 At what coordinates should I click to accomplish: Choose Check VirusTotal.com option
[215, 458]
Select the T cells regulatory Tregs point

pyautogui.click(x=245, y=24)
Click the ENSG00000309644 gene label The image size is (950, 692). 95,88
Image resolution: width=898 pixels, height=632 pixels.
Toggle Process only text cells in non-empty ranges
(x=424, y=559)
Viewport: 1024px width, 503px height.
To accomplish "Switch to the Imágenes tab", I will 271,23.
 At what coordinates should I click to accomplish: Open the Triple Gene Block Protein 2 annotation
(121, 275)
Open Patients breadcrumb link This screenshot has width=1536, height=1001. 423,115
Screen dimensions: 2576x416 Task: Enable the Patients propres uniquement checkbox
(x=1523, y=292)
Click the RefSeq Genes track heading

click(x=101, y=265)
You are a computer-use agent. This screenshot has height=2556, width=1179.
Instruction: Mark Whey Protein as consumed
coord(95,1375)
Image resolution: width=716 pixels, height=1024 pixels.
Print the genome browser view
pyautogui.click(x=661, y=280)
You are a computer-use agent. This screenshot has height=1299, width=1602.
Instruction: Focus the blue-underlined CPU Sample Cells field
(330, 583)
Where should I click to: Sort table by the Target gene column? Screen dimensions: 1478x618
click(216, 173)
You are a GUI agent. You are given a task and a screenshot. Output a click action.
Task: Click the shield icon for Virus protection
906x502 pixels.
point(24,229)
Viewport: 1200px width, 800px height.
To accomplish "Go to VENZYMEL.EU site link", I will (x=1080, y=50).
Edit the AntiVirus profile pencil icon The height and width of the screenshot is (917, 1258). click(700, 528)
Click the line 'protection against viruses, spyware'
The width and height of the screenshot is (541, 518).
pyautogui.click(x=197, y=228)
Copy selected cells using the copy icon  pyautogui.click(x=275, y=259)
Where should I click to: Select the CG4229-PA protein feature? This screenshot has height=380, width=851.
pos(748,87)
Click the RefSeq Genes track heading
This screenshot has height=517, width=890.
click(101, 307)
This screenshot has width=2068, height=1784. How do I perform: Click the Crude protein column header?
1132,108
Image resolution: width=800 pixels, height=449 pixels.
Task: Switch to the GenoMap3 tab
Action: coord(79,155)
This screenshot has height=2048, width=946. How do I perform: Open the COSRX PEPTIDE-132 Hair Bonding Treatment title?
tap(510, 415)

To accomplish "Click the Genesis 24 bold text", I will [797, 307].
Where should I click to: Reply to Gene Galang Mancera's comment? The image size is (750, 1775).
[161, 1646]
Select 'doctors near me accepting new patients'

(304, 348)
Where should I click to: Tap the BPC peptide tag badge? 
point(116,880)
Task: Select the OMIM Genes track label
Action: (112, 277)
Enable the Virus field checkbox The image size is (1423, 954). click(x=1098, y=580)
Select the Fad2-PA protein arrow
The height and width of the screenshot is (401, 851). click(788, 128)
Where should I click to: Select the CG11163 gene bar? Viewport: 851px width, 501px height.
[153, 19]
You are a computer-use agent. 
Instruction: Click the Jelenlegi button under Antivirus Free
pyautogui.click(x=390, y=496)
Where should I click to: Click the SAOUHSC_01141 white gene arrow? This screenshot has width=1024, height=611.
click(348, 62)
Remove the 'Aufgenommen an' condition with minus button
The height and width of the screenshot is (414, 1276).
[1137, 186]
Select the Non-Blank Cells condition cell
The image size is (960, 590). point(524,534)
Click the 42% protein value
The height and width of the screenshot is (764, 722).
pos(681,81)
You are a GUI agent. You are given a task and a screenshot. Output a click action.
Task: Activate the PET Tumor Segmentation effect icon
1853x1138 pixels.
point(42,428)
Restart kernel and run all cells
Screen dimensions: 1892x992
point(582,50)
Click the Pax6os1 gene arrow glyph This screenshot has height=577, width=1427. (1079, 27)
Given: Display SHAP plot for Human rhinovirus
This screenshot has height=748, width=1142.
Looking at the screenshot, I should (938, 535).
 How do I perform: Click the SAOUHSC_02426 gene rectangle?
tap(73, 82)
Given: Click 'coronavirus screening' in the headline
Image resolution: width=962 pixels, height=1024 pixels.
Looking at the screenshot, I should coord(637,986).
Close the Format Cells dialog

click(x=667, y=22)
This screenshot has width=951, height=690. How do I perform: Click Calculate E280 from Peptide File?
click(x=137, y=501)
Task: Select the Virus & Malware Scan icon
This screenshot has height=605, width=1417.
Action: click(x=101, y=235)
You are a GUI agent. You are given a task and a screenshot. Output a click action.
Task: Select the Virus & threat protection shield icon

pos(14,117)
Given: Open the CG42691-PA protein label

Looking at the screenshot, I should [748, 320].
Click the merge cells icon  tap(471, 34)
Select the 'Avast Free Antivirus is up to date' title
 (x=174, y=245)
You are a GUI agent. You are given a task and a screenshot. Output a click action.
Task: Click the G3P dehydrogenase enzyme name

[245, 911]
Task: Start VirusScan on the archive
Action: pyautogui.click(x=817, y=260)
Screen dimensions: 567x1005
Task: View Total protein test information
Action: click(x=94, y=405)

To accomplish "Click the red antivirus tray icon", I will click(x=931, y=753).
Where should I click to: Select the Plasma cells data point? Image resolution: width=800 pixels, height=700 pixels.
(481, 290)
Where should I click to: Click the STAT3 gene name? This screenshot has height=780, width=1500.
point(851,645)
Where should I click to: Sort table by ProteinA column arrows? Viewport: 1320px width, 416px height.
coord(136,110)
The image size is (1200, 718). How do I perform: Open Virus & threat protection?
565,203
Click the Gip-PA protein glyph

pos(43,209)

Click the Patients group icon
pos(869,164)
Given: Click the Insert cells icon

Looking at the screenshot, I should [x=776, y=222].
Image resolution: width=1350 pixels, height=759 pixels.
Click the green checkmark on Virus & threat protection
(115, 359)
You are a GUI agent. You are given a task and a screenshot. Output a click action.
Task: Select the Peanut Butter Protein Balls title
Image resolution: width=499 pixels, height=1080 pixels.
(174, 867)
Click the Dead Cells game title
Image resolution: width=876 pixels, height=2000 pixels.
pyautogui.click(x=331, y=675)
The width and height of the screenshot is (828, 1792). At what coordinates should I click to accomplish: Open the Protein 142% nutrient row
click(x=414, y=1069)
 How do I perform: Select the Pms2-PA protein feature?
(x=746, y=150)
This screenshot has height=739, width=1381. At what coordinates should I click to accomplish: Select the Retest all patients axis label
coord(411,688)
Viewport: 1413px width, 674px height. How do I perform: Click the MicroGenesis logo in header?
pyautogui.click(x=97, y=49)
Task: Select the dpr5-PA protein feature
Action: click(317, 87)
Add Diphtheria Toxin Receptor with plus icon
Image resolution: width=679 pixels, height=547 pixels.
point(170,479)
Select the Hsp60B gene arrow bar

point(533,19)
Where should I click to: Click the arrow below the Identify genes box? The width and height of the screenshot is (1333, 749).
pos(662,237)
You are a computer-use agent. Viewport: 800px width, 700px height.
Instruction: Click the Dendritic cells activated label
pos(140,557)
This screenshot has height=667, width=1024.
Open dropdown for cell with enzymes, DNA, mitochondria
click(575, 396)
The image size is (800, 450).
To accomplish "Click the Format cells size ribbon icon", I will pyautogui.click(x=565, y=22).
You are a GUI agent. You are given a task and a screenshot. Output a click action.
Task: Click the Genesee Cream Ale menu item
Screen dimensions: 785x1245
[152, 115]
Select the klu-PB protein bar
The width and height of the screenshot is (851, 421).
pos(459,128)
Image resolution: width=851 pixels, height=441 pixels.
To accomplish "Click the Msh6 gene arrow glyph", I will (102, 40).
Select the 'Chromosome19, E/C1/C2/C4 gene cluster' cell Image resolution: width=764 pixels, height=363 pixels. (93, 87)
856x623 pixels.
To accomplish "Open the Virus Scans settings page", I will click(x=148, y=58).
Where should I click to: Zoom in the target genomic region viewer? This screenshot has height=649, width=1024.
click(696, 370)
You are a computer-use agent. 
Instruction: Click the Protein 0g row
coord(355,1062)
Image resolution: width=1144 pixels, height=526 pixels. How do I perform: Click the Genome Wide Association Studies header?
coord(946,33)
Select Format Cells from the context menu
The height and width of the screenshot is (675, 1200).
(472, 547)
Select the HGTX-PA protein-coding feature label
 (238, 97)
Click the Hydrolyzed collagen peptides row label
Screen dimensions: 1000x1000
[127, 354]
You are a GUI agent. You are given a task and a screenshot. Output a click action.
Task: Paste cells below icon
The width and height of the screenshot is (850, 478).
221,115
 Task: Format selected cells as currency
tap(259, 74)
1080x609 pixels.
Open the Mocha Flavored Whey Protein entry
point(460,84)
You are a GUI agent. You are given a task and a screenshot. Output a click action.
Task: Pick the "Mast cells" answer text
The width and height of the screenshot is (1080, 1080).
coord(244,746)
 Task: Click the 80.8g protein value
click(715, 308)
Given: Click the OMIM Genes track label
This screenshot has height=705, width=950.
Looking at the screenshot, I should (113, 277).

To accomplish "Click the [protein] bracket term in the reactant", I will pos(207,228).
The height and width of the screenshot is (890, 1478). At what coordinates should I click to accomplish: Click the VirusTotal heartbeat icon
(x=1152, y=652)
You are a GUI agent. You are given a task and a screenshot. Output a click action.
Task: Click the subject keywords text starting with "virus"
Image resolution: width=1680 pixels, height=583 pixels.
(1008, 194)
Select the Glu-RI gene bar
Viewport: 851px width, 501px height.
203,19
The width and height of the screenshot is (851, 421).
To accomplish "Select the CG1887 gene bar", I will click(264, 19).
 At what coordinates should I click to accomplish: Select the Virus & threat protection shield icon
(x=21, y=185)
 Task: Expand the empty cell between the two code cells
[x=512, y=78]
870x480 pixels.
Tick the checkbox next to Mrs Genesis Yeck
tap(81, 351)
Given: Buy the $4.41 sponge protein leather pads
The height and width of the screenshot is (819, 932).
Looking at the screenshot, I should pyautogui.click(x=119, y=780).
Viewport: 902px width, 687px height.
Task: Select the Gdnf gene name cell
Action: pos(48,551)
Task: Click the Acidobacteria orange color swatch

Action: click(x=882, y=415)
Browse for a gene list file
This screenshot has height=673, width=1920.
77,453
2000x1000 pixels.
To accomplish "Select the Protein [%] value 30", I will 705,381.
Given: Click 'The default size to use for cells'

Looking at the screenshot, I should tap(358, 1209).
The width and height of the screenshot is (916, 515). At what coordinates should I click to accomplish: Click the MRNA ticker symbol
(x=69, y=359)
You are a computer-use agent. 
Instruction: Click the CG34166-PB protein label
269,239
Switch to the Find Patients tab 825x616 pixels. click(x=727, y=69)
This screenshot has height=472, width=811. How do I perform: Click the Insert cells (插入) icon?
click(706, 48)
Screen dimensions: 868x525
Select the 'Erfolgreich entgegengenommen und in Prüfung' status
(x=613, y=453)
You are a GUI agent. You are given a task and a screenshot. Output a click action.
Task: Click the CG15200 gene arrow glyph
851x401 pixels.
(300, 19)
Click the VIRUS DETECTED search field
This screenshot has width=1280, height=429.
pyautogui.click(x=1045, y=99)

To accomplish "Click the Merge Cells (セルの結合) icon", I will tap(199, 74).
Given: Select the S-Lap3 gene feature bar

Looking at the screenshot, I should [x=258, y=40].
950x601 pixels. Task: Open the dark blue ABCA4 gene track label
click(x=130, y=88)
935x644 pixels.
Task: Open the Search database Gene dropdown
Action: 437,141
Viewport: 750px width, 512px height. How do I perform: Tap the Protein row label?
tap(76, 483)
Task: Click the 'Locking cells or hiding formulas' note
◆ ◆ ◆ ◆
In the listing above, locate the line with "Where should I click to: Select the CG11163" and the line with "Click the Pax6os1", then extract exactly those lines and every line between them, and nothing more.

# Completed task
Where should I click to: Select the CG11163 gene bar? Viewport: 851px width, 501px height.
[153, 19]
You are a computer-use agent. 
Instruction: Click the Jelenlegi button under Antivirus Free
pyautogui.click(x=390, y=496)
Where should I click to: Click the SAOUHSC_01141 white gene arrow? This screenshot has width=1024, height=611.
click(348, 62)
Remove the 'Aufgenommen an' condition with minus button
The height and width of the screenshot is (414, 1276).
[1137, 186]
Select the Non-Blank Cells condition cell
The image size is (960, 590). point(524,534)
Click the 42% protein value
The height and width of the screenshot is (764, 722).
pos(681,81)
You are a GUI agent. You are given a task and a screenshot. Output a click action.
Task: Activate the PET Tumor Segmentation effect icon
1853x1138 pixels.
point(42,428)
Restart kernel and run all cells
Screen dimensions: 1892x992
point(582,50)
Click the Pax6os1 gene arrow glyph This screenshot has height=577, width=1427. (1079, 27)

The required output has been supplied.